Crédits photos : Bruno Barbey, avec son aimable autorisation.

10 mai 1968 / Paris, rue Gay-Lussac (Paris 5e) / Photo Bruno Barbey.

Cinquante ans après, la répression du mouvement social contre la politique d’Emmanuel Macron démontre combien restent vivaces l’effroi et la haine suscités par Mai-68 chez les possédants, les politiciens, les bureaucrates… et les renégats. Ce n’est pas de cette actualité-là qu’il sera question ici, mais de celle qui, restant pour nous profondément positive, justifie la réaction de ces autres-là. Ce qui, de mai, reste actuel, ce sont d’abord les luttes qui ont été menées alors, tant par leurs objectifs que par les voies qu’elles ont suivies – et aussi par celles qui les ont conduites à l’échec. Ce sont ensuite certains traits essentiels de la société d’alors que ces luttes ont mis en lumière et qui continuent à marquer, souvent plus durement encore, celle dans laquelle nous vivons aujourd’hui.

Pour dégager les caractères les plus remarquables du mouvement de mai, j’ai choisi un cas qui met bien en évidence, ne s’agissant ni d’une université ni d’une usine, la diversité des secteurs de la société qu’il a entraînés. Il s’agit du Centre d’études nucléaires de Saclay (organisme d’État chargé de la recherche théorique et appliquée), une quasi ville avec des rues, des avenues, des restaurants, une gare… fréquentée chaque jour par quelque 10 000 personnes, pour la moitié d’entre elles chercheur·es et technicien·nes dépendant du Commissariat à l’énergie atomique (CEA), et pour le reste, employé·es et ouvrier·es d’entreprises indépendantes, étudiant·es et chercheur·es étranger·es et innombrables vigiles. Une ville proche de Paris, mais isolée du monde par des grillages, des barbelés et des dispositifs de sécurité draconiens. Un camp retranché, donc, mais que « mai » a envahi, et très tôt.
========
**DÉTAILS DE LA TÂCHE:** Reprenez le texte ci-dessus sur Mai-68 au Centre d'études nucléaires de Saclay et poursuivez-le à partir de la fin de sa dernière phrase.

**MATÉRIEL:**
========
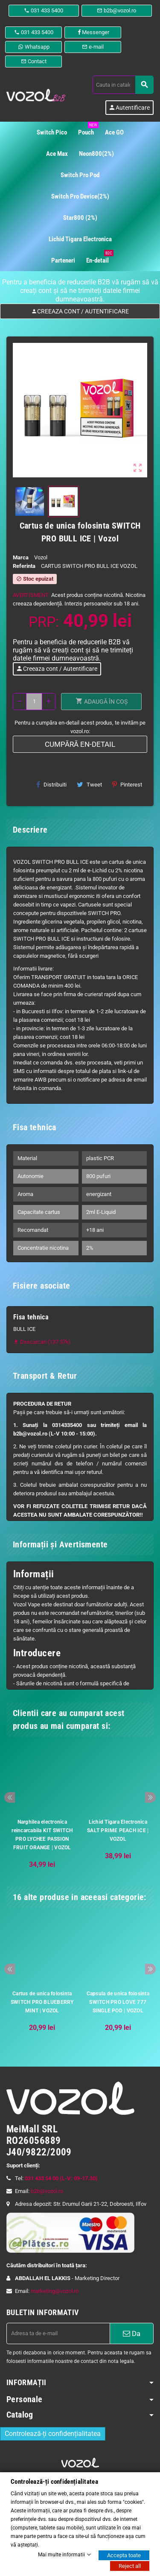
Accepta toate (124, 2555)
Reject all (130, 2566)
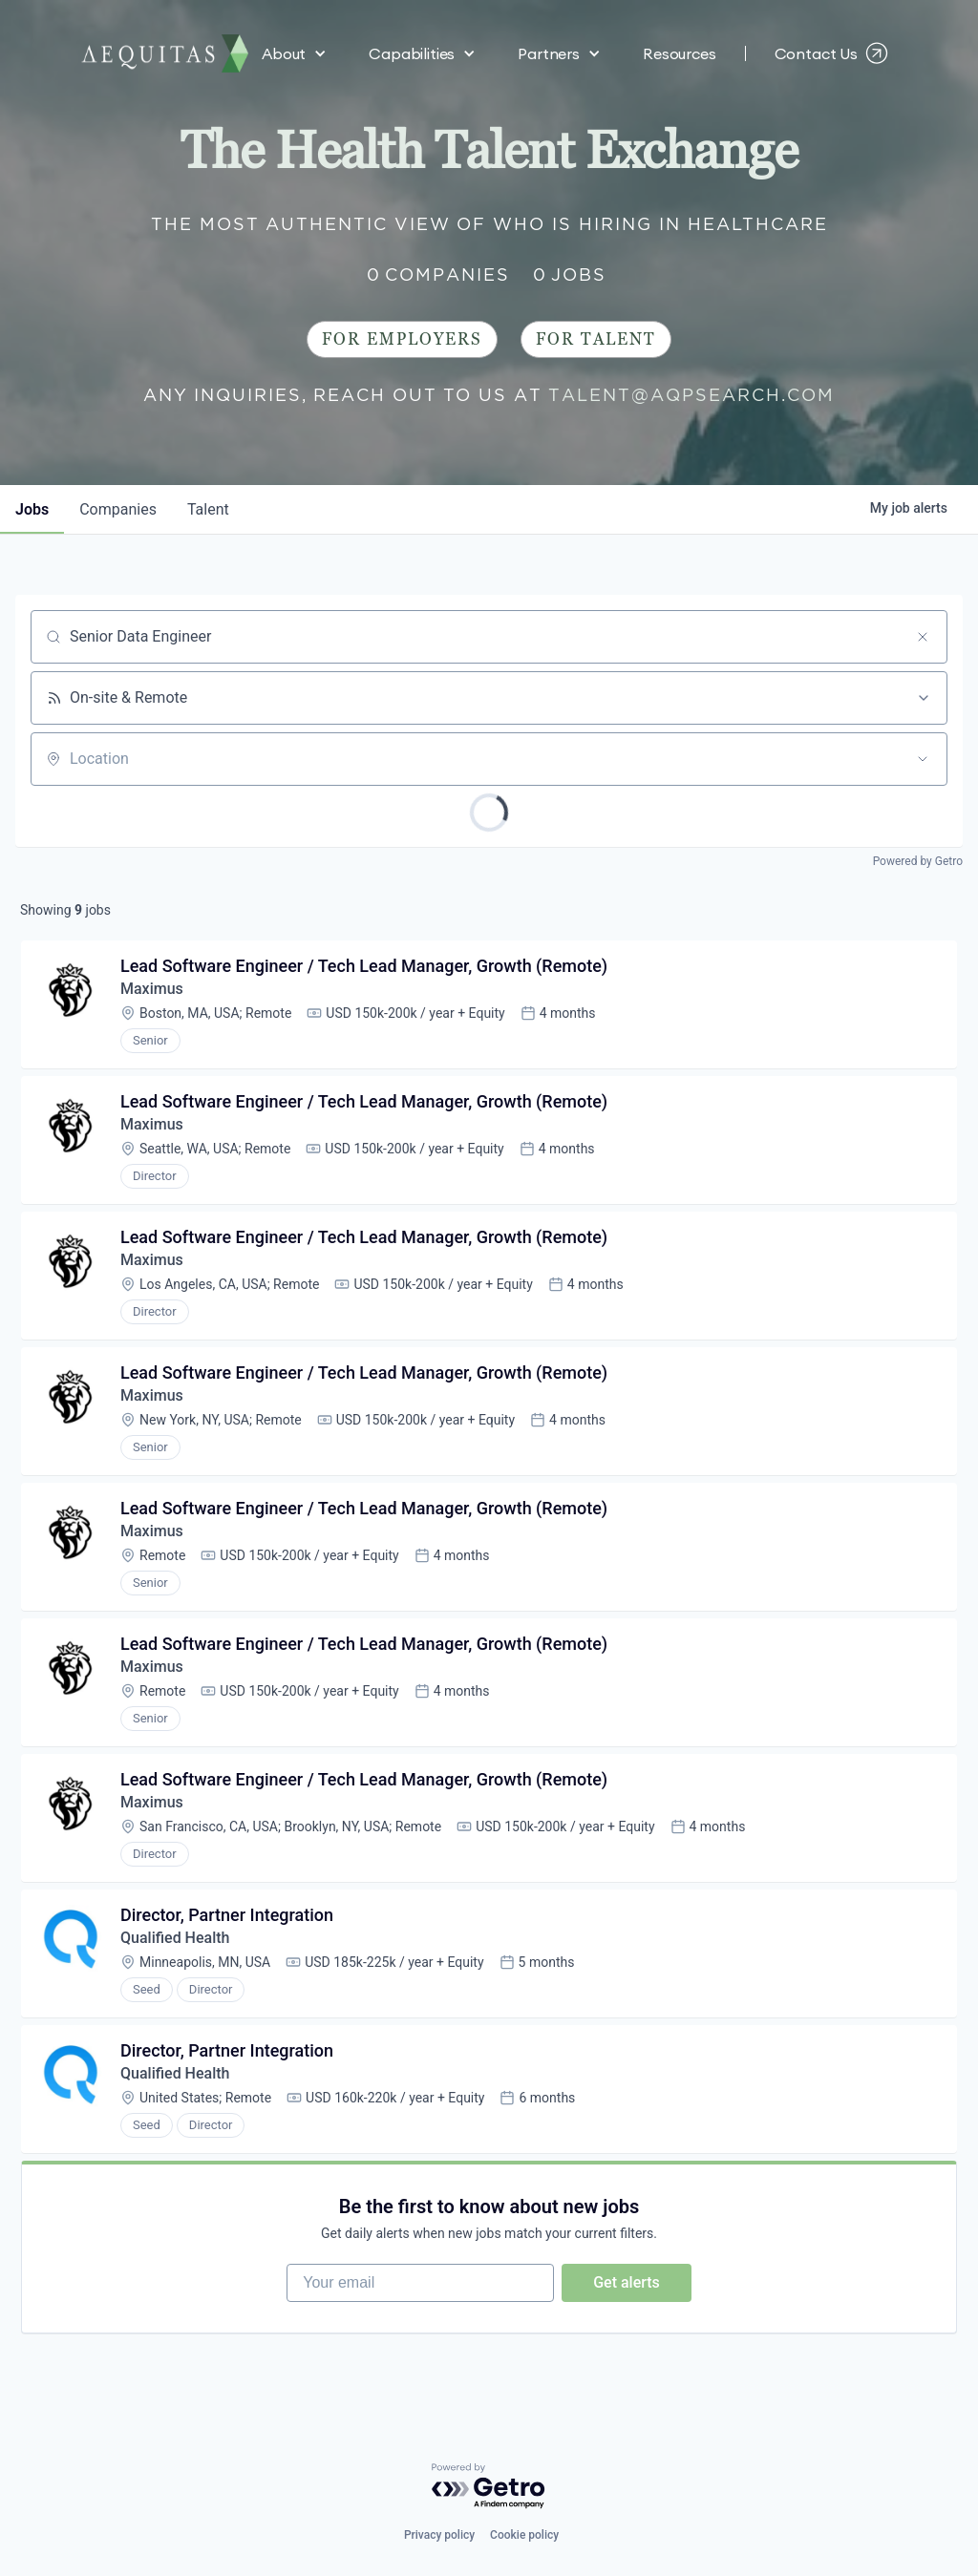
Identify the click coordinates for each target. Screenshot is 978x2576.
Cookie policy (524, 2535)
========
**RÉPONSE RÉDIGÉE:**
C’est, comme partout, la répression du mouvement étudiant qui déclenche, d’abord la protestation, puis la contestation. Au départ, quelques militant·es ou sympathisant·es gauchistes se réunissent et lancent une pétition. Ils se retrouvent vite à discuter avec des dizaines puis des centaines de leurs collègues. Le 13 mai, 2 000 personnes manifestent à Saclay même, avant de se joindre à la manifestation monstre qui se déroule à Paris. Le 17, devant la contagion de contestation qui se répand dans le Centre, l’intersyndicale convoque une assemblée générale. 5 000 personnes s’y rendent, cinq ou six fois plus que d’ordinaire. Tout est mis en question à la fois : la bureaucratie, les mesures policières, les syndicats. On veut le respect des individus, la liberté de parole. Trois jours durant, les discussions se poursuivent entre quelque 1 500 participants. Peu à peu, la conclusion s’impose que tout l’ordre établi doit tomber. Et on ne revendique pas : on exige, car on est le pouvoir légitime, démocratique. Tout le monde participe sur un pied d’égalité, les employé·es du CEA comme celles et ceux des entreprises extérieures, tous niveaux hiérarchiques confondus. Ce qu’on exige ? À la tête de l’administration, un Comité d’entreprise élu et révocable, des conseils élus dans chaque service et département, la suppression des mesures policières internes, la liberté d’expression pour tou·tes…

24 mai 1968 / Rue Saint Michel – Rue de Lyon / Photo Bruno Barbey.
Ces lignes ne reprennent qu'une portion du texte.